Update (2017-11-14, 12:21 UTC): We’re cursed. The UPS guys with the new controller were in the main institute building. They claimed they couldn’t find anyone. Ok, our janitor is on sick leave, and it was lunch break, but still. It can’t be that hard to see walk up a single flight of steps. Do we really have to wait another day?

Update (2017-11-14, 14:19 UTC): Well, UPS must have read this – or the original delivery report was bogus. Anyway, not an hour after the last entry the delivery status changed to “delivered”, and there the thing was in our mailbox.

Except – it wasn’t the controller in the first place. It turned out that, in fact, four disks had failed at the same time. It’s hard to believe but that’s what it is. Seems we’ll have to step carefully until the disks are replaced. We’ll run a thorough check tonight while we prepare the database tables.

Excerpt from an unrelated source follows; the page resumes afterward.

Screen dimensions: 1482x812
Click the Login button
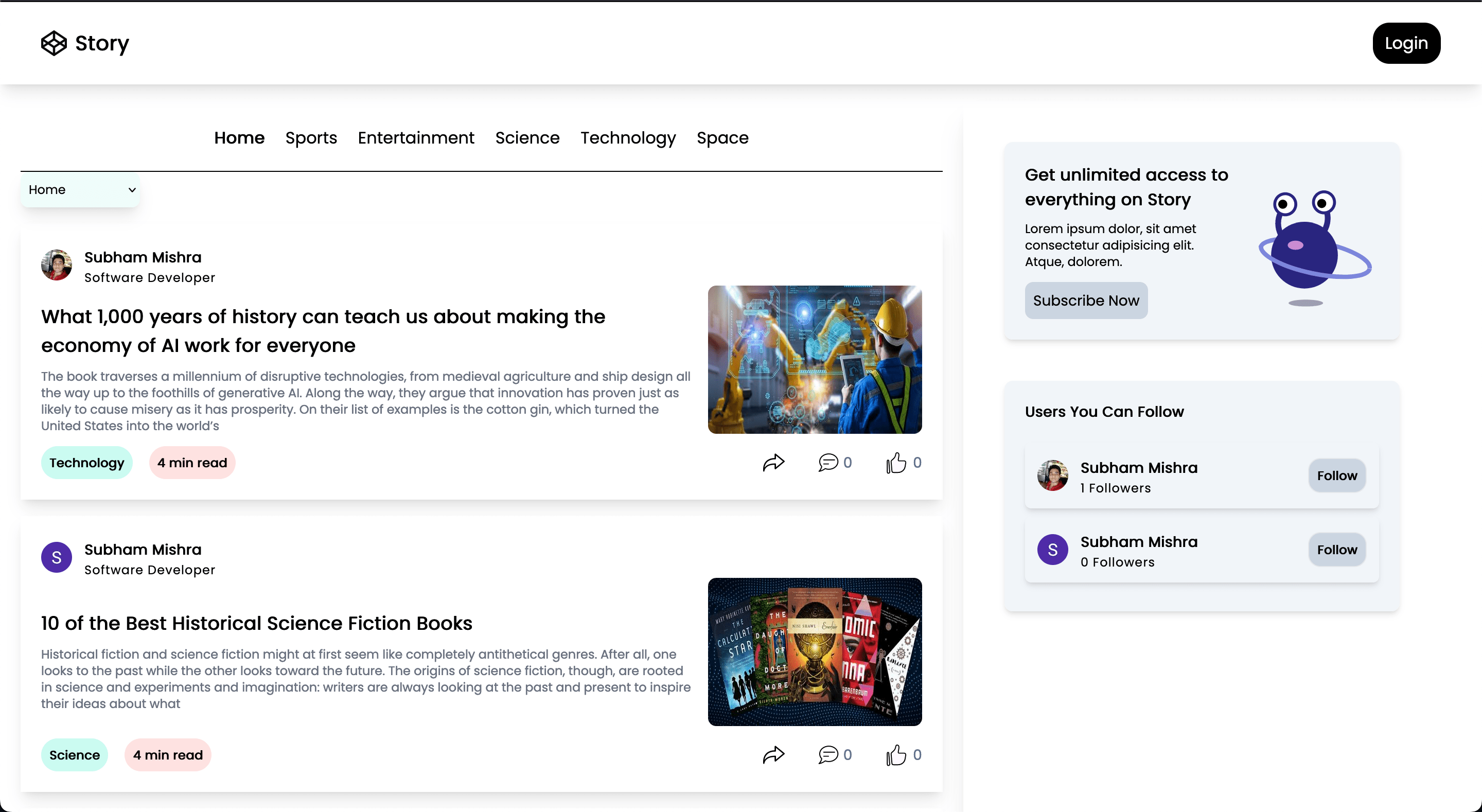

Unless more disaster strikes, we should be back by tomorrow morning CET – but without the big tables, and I’m not sure yet whether I dare putting them in on these flimsy, enterprise-class, 15k, SAS disks. Well, I give you they’ve run for five years now.

Update (2017-11-15, 14:37 UTC): After a bit more consideration, I figured I wouldn’t trust the aging enterprise disks any more. Our admins then gave me a virtual machine on one of their boxes that should be powerful enough to keep the data center afloat for a while. So, the data center is back up at 90% (counting by the number of regression tests still failing) since an hour ago or so.

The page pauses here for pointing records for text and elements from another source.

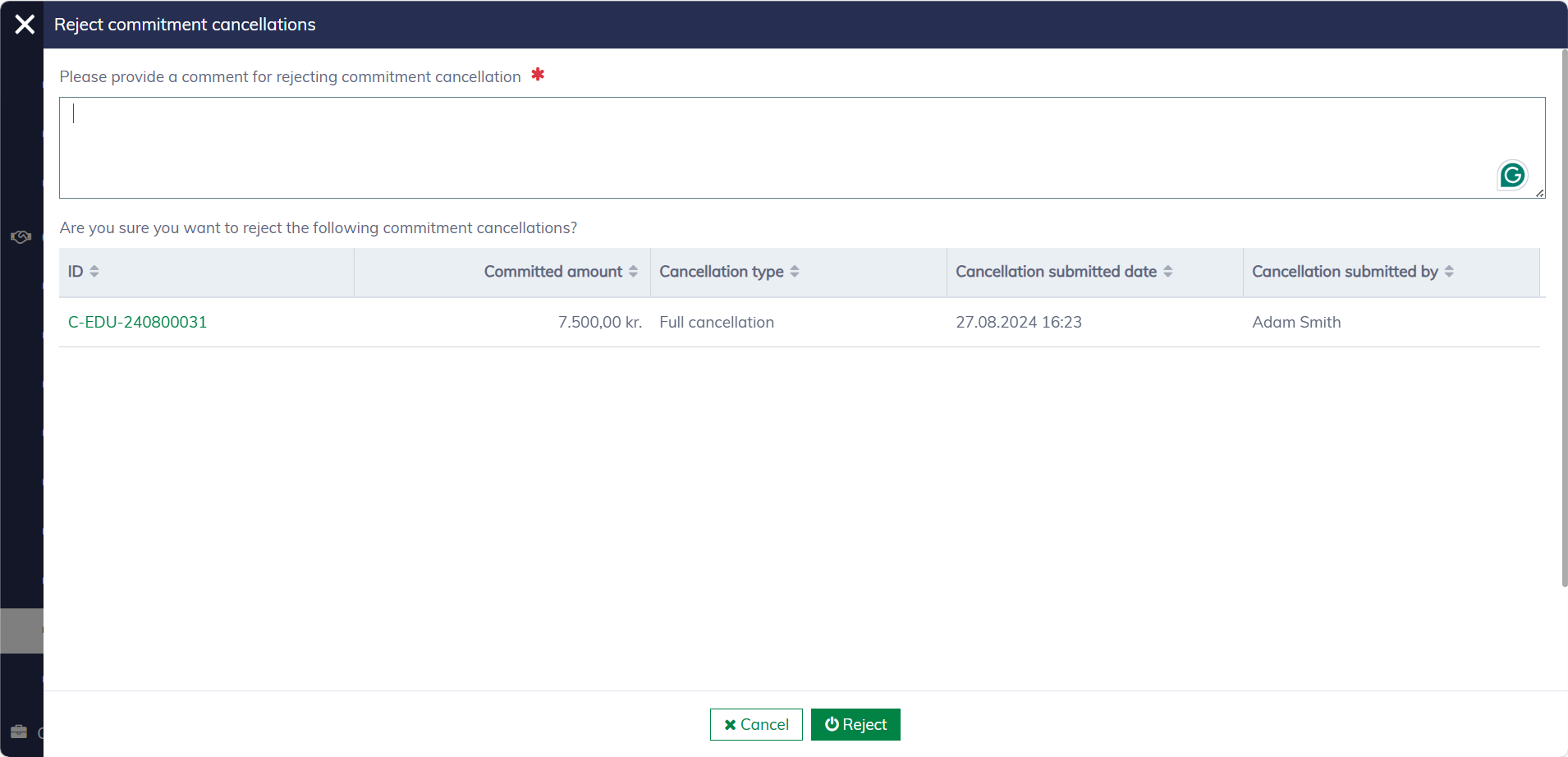Sort the table by ID column arrows
This screenshot has width=1568, height=757.
pos(94,272)
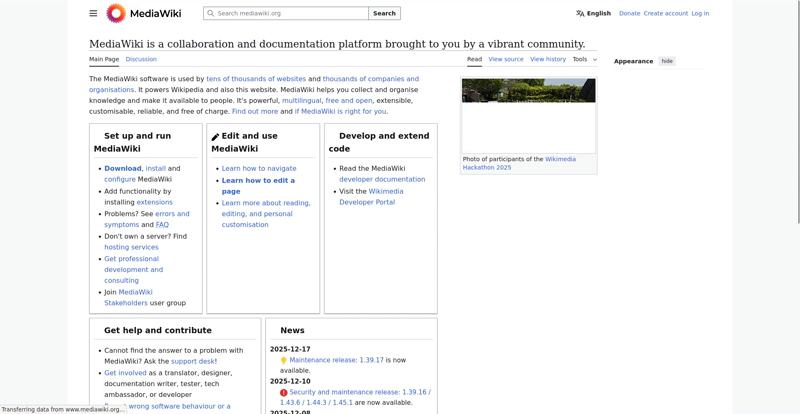Open the Donate link
This screenshot has width=800, height=414.
click(629, 13)
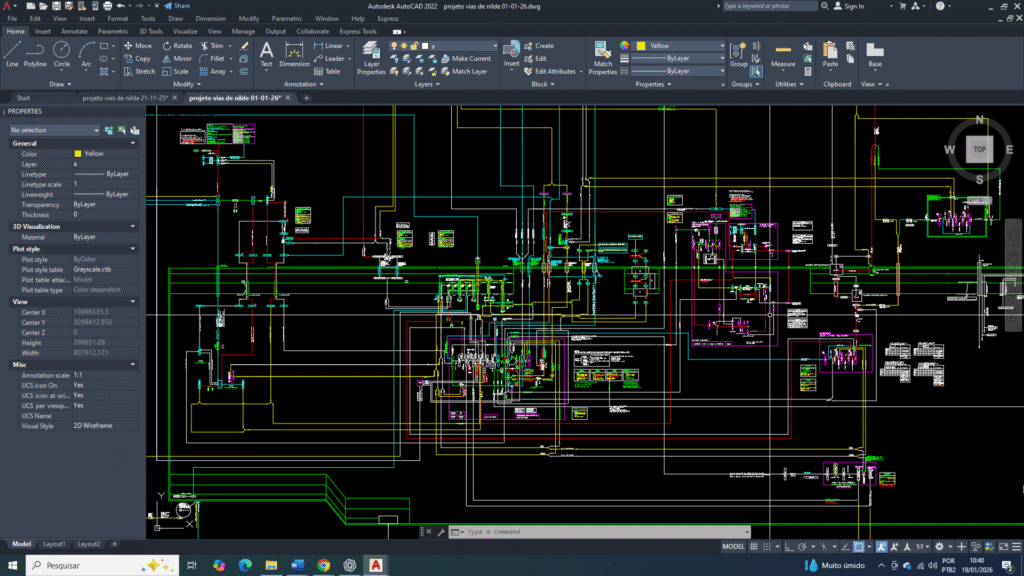Click the Dimension annotation tool

(294, 54)
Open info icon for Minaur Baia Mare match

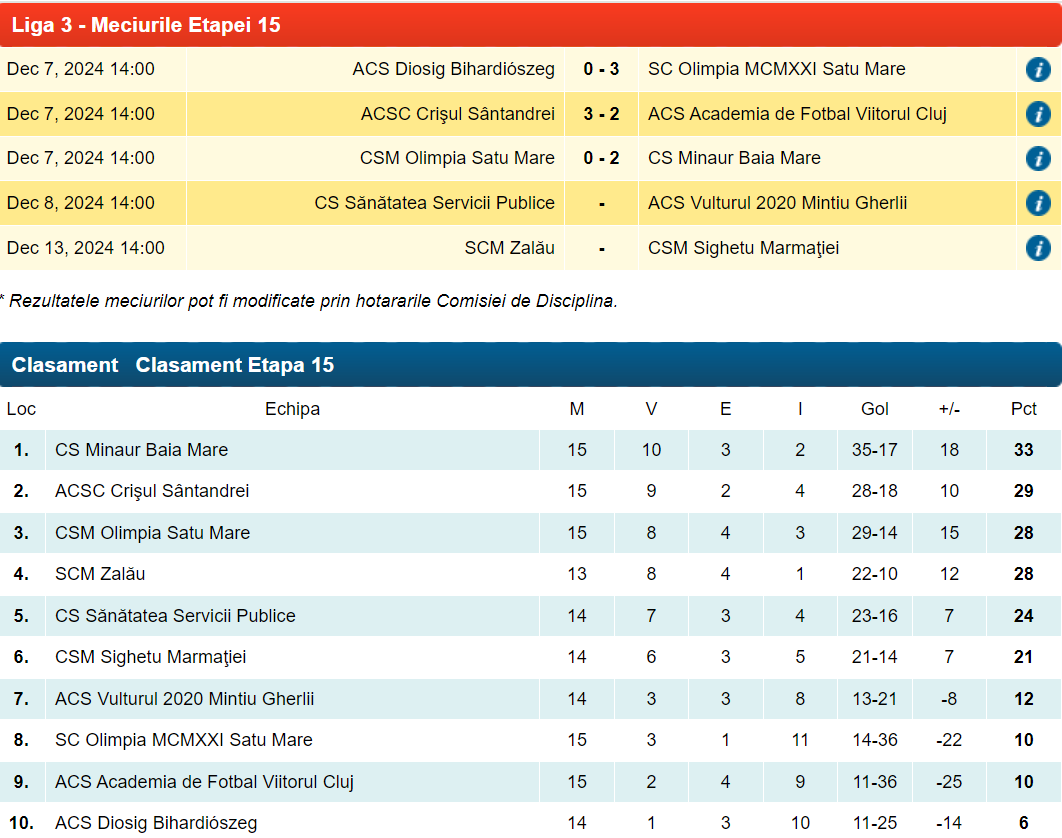tap(1038, 159)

Again, the big tables are missing (and a few obscure services the RDs of which showed bitrot and need polishing); they should come in over the next days, one by one; provided the VM isn’t much slower than our DB server, you should see about two of them come in per day, with my planned sequence being hsoy, ppmxl, gps1, gaia, 2mass, sdssdr7, urat1, wise, ucac5, ucac4, rosat, ucac3, mwsc, mwsc-e14a, usnob, supercosmos.

Feel free to vote tables up if you severely miss a table.

And all this assumes no further disaster strikes…

Update (2017-11-16, 9:22 UTC): Well, it ain’t pretty. The first large catalog, HSOY, is finally in, and the CLUSTER operation ((which dominates restore time) took almost 12 hours; and HSOY, at 0.5 Gigarecord, isn’t all that large. So, our replacement machine really is a good deal slower than our normal database server that did that operation in less than three hours. I guess you’ll want to do your large-table queries on a different service for the next couple of weeks. Use the Registry!

Update (2017-11-20, 9:05 UTC): With a bit more RAM (DaCHS operators: version 1.1 will have a new configuration item for indexing work memory!), things have been going faster over the weekend. We’re now down to 15 regression tests failing (of 330), with just 4 large catalogs missing still, and then a few nitty-gritty, almost invisible tables still needing some manual work.

Update (2017-11-23, 14:51 UTC): Only 10 regression tests are still failing, but progress has become slow again – the machine has been clustering supercosmos.data for the last 36 hours now; it’s not that huge a table, so it’s a bit hard to understand why this table is holding up things so much. On the plus side, new SSDs for our database server are being shipped, so we should see faster operation soon.

Update (2017-12-01, 13:05 UTC): We’ve just switched back the database server back to our own server with its fresh SSDs. A few esoteric big tables are yet missing, but we’d say the crisis is over. Hence, that’s the last update. Thank you for your attention.